I prepared for my hospital stay the same way I did for the Inca Trail as I had viewed the prospect of four nights under canvas the same way I did a stay in hospital – sleep-free and uncomfortable. I loaded all my favourite tracks on to my MP3 and packed my mini-speaker. I knew exercise was important both before and after surgery and I had already contacted Herbert Trabanino, my physiotherapist at Spire Bushey, regarding the wisdom of tightening my thigh muscles and straightening my knees while still in the recovery room. He was all for it which was just what I wanted to hear and exactly what I did and continued to do throughout the rest of the day – even managing to lift my leg off the bed as well.
During the night I began drinking as much water as possible to avoid becoming de-hydrated. When the nurse arrived to check on me she also decided re-hydration was in order and put me on a drip. Neither of us informed the other regarding the action we had taken. After a third skirmish with the bed pan I suggested she hooked the drip up to the bed pan and left me out of the equation. Amused by my own wit I drifted off to sleep.
When I next opened my eyes it was daylight and the sun was streaming through my open window. I was ready to take my first steps but I had to wait until all the accoutrements of Critical Clinical Care had been removed. It was a quick progression from walking frame to crutches (two hours) and I was soon doing regular circuits of my room. I was delighted that the intense pain I had suffered during the preceding three weeks had gone and my knees just felt tight and stiff. I would have been happy to walk everywhere (on crutches) but a wheelchair was prescribed for visits to the hydrotherapy pool and the X-Ray department. The porters were not used to someone having had both knees done at once and would raise one leg but left the other to manage in the normal bent position. This was good practice towards achieving the 90 degree bend which I knew was necessary for the discharge I was plotting already.

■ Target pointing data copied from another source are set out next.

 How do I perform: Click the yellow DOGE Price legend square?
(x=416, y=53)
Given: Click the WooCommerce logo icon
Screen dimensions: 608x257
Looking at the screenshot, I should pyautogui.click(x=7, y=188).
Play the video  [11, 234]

Before I could go home I had to learn how to go up and down stairs on crutches and it was confusing being told to lead with my ‘bad’ leg when going downstairs as in theory both were ‘bad’ so I let them take turns being the leader. Once I had conquered the stairs I was anxious to get home – everyone at the hospital had been encouraging and supportive and had looked after me very well but now the rest was up to me with help from Herbert. I had agreed to lead a walking holiday in the Dolomite Mountains two months hence and I was determined I would be there.